• [TASK STATEMENT]:
Your answer is the lines below, exactly, from the one that contains "English (939, 10)" through the one that contains "Forskning på KU [button] (400, 34)", both included.

• [Records from a data source]:
• • •
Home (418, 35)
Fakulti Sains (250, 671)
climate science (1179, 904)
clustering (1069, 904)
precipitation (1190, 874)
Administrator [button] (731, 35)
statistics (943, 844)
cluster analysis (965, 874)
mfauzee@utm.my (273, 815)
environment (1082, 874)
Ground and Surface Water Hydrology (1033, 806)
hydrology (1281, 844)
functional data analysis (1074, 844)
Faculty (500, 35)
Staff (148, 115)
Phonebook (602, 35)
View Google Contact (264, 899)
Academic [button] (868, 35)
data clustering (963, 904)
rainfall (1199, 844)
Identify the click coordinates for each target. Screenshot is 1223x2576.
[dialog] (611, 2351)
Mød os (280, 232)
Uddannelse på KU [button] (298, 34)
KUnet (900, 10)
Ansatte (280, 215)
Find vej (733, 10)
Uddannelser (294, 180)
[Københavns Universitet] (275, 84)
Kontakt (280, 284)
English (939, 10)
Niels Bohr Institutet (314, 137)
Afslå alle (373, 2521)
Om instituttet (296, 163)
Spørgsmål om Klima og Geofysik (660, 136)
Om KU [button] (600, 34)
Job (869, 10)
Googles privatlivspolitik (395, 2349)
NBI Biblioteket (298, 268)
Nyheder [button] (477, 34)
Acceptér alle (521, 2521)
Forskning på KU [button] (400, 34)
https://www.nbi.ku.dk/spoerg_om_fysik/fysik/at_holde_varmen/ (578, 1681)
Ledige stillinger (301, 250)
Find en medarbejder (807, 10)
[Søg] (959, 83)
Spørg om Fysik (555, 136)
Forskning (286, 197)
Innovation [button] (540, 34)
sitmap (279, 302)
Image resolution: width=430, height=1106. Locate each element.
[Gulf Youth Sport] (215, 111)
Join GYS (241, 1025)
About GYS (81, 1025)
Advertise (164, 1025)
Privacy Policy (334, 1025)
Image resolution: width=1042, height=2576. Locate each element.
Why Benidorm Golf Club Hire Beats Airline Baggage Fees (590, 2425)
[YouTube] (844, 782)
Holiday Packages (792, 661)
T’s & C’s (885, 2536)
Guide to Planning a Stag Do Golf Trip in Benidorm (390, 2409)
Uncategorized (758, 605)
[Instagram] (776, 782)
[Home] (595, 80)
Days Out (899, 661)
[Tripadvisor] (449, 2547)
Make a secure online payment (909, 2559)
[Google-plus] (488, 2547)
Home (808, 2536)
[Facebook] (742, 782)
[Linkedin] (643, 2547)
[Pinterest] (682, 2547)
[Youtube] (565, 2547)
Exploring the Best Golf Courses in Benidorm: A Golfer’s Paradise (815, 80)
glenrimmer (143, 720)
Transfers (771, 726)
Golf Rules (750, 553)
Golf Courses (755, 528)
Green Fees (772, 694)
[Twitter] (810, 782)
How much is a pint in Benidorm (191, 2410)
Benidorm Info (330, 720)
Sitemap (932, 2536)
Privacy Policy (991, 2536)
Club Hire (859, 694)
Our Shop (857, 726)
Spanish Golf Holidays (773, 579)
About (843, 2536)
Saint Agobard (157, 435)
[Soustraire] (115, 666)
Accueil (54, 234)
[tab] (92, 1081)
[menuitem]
• • •
• [FINISHED TASK]:
English (939, 10)
Niels Bohr Institutet (314, 137)
Afslå alle (373, 2521)
Om instituttet (296, 163)
Spørgsmål om Klima og Geofysik (660, 136)
Om KU [button] (600, 34)
Job (869, 10)
Googles privatlivspolitik (395, 2349)
NBI Biblioteket (298, 268)
Nyheder [button] (477, 34)
Acceptér alle (521, 2521)
Forskning på KU [button] (400, 34)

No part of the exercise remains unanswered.